Recently, in the wake of troubled relations with the United States and other countries in the West, the Chinese Ministry of Education closed more than 200 foreign programs, of which twenty are with American colleges and universities.
China has come a long way from cinema-style teaching to adopting more mainstream digital learning practices, often following closely US developments in online pedagogy, such as flipped classrooms and educational online courses (MOOCs).
“Open online courses are necessary to reform China’s traditional teaching model,” says Wu Yan, head of the Department of Higher Education in China.
Massive online courses (MOOCs) have proven to be very popular in China. In 2016, MOOCs acquired more than 10 million registrations in the country. Currently, the number of Chinese MOOC learners should be double — or even triple — that number, if we gauge its trajectory against the burgeoning MOOC enrollment around the world. Class Central, a site that tracks MOOC enrollment, reports 180 million MOOC learners worldwide, jumping from just 58 million 8 years ago.

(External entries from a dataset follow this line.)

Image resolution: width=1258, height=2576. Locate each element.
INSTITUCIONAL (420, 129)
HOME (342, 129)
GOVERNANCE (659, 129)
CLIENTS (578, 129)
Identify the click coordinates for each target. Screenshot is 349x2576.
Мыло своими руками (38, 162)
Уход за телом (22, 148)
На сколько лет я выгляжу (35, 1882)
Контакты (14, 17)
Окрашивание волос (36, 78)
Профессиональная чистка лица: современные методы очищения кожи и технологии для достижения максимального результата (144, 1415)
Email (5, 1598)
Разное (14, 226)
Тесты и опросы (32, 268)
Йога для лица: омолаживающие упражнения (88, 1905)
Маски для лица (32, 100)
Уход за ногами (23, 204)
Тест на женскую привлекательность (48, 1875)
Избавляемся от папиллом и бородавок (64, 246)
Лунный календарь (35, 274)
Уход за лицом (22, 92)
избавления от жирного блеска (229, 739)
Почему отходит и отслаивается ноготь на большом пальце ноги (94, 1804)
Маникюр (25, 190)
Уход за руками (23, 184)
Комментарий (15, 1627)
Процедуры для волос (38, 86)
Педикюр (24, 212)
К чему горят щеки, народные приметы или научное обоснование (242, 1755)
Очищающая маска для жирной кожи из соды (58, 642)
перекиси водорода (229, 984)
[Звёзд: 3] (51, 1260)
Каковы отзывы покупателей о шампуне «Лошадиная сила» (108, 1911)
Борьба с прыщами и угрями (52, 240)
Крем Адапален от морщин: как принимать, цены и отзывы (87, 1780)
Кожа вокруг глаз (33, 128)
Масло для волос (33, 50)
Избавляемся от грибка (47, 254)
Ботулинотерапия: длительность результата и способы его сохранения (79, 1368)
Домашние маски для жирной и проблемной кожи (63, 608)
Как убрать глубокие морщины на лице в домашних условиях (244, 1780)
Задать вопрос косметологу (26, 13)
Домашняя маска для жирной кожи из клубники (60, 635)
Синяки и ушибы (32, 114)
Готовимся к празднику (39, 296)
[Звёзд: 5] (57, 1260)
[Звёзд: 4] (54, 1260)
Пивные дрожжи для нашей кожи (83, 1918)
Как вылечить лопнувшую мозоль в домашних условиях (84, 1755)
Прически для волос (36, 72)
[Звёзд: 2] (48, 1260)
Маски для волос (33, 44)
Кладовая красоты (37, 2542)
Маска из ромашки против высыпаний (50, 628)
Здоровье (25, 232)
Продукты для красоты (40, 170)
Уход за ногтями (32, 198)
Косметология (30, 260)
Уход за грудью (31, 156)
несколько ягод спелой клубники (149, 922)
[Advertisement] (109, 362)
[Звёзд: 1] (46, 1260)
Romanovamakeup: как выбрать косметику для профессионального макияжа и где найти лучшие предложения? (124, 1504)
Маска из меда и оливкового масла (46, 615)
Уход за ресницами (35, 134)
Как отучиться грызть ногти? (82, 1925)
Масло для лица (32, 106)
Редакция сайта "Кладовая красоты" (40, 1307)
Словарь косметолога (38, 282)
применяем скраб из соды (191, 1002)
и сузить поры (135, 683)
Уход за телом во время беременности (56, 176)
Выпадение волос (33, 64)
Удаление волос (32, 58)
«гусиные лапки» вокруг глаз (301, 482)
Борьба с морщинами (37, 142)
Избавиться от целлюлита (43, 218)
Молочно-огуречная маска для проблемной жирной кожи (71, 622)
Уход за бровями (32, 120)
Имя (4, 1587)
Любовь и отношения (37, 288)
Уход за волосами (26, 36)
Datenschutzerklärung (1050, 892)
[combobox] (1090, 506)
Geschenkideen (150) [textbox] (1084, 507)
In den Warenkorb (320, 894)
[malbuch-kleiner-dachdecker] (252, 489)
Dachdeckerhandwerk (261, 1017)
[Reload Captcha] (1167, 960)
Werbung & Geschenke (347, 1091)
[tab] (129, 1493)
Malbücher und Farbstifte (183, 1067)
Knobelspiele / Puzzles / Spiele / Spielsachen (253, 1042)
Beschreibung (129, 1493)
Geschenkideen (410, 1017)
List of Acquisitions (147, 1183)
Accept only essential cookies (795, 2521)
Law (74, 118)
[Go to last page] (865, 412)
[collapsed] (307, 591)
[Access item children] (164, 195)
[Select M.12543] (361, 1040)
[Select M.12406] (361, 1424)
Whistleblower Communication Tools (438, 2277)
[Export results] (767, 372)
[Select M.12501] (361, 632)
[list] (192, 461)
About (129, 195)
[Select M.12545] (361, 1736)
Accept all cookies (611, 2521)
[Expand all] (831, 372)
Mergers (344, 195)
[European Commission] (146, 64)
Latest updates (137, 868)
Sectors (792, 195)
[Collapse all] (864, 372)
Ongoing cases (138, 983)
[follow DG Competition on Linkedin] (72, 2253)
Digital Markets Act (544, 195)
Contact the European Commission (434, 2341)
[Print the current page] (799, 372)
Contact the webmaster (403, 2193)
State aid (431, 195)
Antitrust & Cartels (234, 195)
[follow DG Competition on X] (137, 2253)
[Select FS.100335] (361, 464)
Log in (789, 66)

Last year after the start of the new high school semester was postponed in January due to the pandemic, the ministry endorsed a list of free MOOCs for use by universities. Today, after the rush of the global epidemic, an astonishing 24 Chinese MOOCs are offering, more than double the number in 2019.
Curiously, China’s reluctance to offer online degrees parallels the attitude toward online degrees in the Ivy League in the US – both have adopted MOOCs while shying away from virtual degrees out of concern that remote degrees will damage their reputations.
But by protecting prestige and failing to see the need to move into the online degree space, they will allow others to take the digital lead.
It seems worth reminding Chinese officials of a passage from Mao’s Little Red Book, “Quotations from Chairman Mao Zedong”: “Many things may become a burden, and they may become hindrances if we cling to them blindly and without criticism.”